Мужчина, не продолжая больше этого разговора, шагнул к двери, ведущей в межвагонный переход, открыл, наполнив тамбур еще более сокрушительным лязгом и грохотом, бросил на стремительно бегущий внизу путь окурок и закрыл дверь. И сразу, показалось, на тамбур обрушилась тишина.

– Можно будет у нас появиться, – сказал мужчина в этой оглушающей тишине. – Есть вариант. Любитель каратэ где-то служит, все время туда-сюда, хлоп дверью – и нет. А его подруге что с нами сидеть? Тоже хлоп дверью – и ушла к приятельницам. Вот в это время – милости и прошу.

Жираф захмыкал, боднул американца рожками в лопасть и так, хмыкая, прогудел:

– Прямо по-американски. Вроде секса по расписанию. Живем теперь, да?!

9

Радио гремело некой радиопьесой со стрельбой и взрывами. Кого-то ранило, кого-то убивали, актеры верещали дикими голосами и кричали, перевязывая раны: «Не умирай!» Моментами для создания эмоционального фона вступала музыка, – она была под стать звуковым эффектам и актерским воплям: тоже словно бы садила из автоматов и жахала из минометов, а скрипки с альтами блажили, будто их резали.

Купе было полно. И адам со стремительно полнеющей евой, женщина, сидевшая с завязанной полотенцем головой, а кроме того… кроме того – сын, в явном нетерпении перетаптывающийся у стены с ноги на ногу.

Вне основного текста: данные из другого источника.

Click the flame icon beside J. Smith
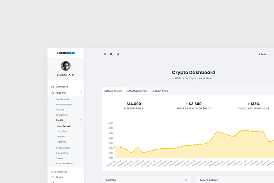Viewport: 274px width, 183px height. click(69, 75)
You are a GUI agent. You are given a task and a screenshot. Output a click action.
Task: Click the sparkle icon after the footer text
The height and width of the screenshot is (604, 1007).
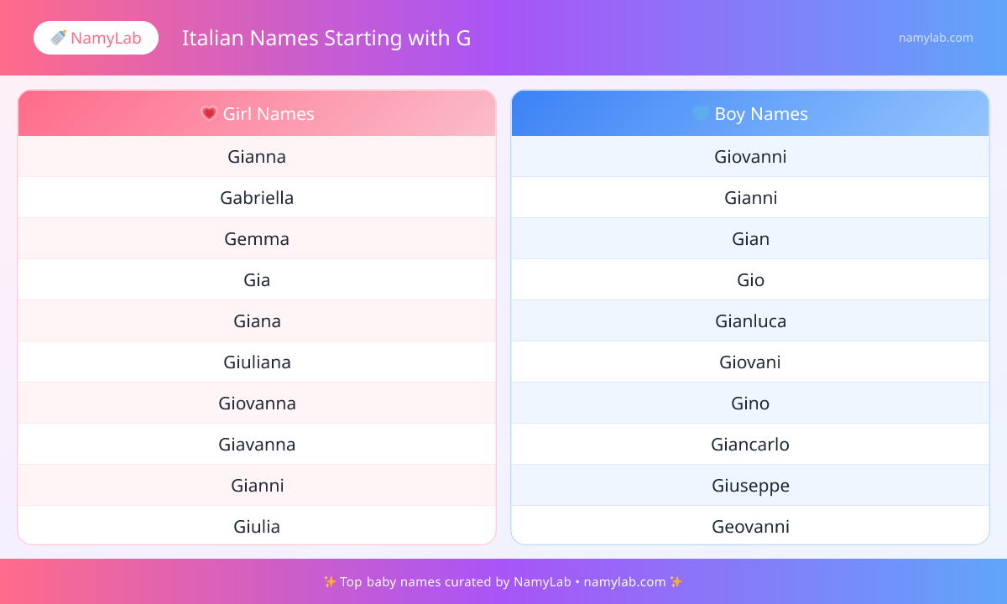click(x=676, y=581)
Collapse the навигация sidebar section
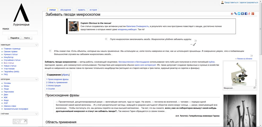Screen dimensions: 262x127 36,45
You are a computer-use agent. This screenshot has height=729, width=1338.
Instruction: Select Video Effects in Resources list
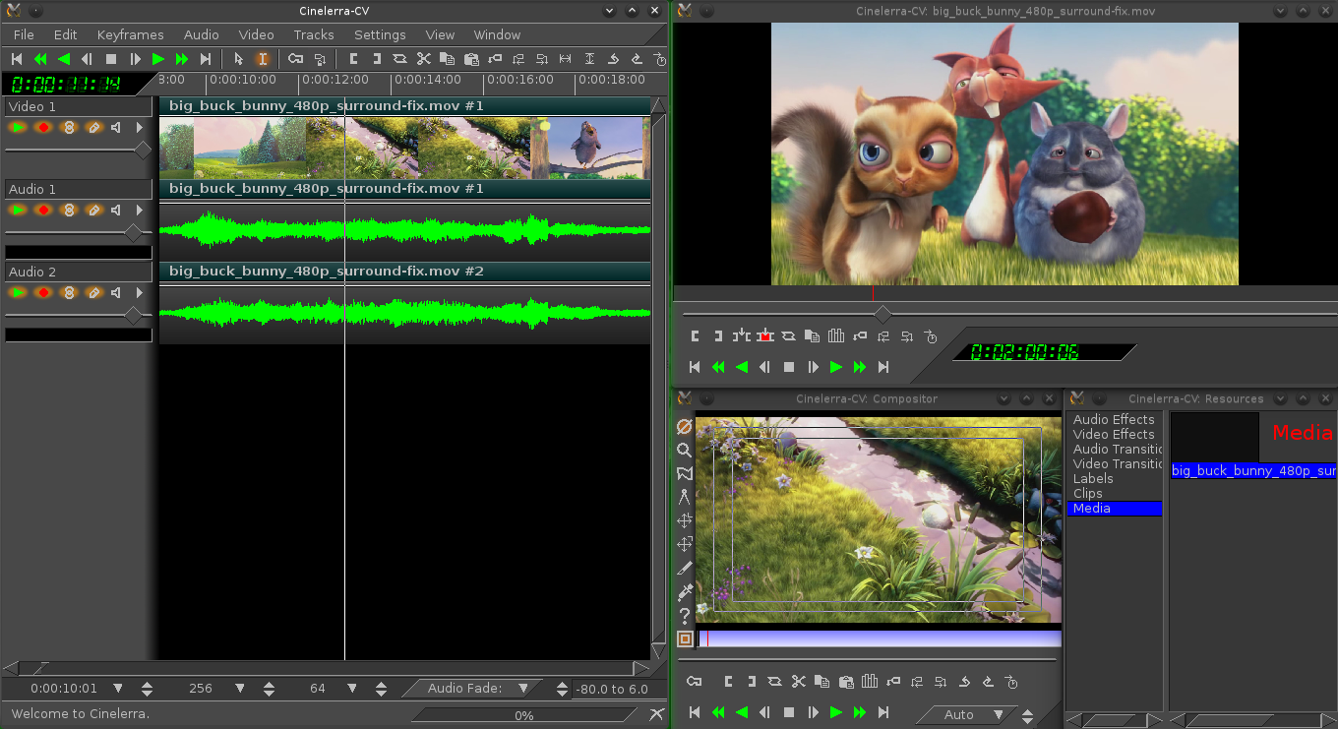1114,434
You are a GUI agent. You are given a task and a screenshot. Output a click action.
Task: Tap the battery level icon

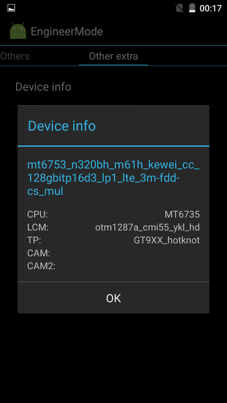point(192,8)
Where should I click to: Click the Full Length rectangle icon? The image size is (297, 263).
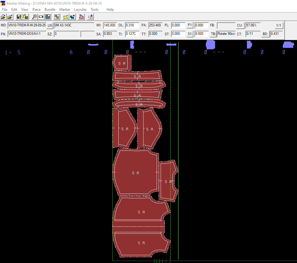coord(41,17)
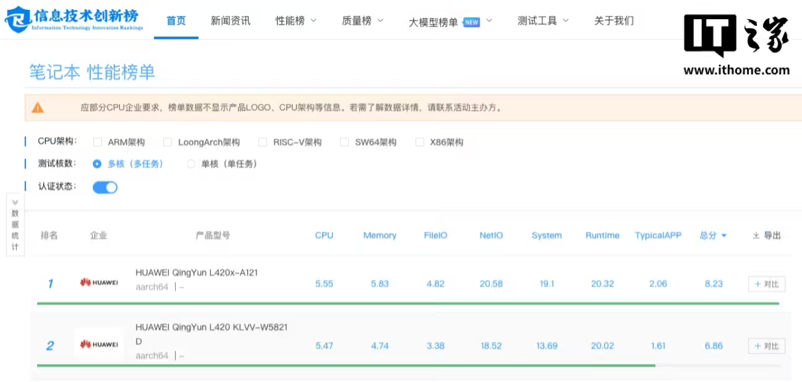
Task: Click the orange warning triangle icon
Action: click(38, 107)

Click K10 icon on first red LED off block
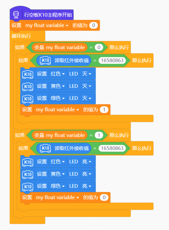coord(28,74)
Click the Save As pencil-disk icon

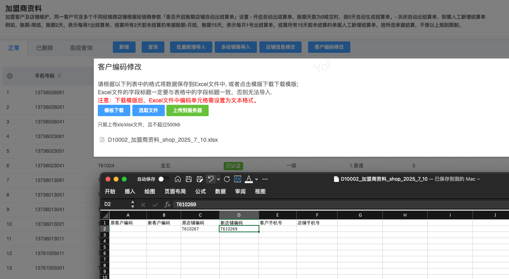click(x=200, y=179)
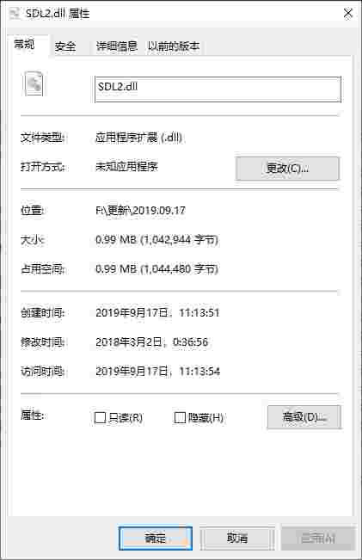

– Ну, наконец-то! – воскликнул он, вскидывая руки, ступил к мужчине, обнял его, похлопал по спине и отвел от себя. – А то я уже собирался идти за тобой. Ушел курить и пропал!

По тону сына мужчина понял, что его появление здесь не связано ни с каким тревожным известием. Но вместе с тем слишком редко он здесь появлялся, чтобы его приход был вызван какой-нибудь пустячной причиной.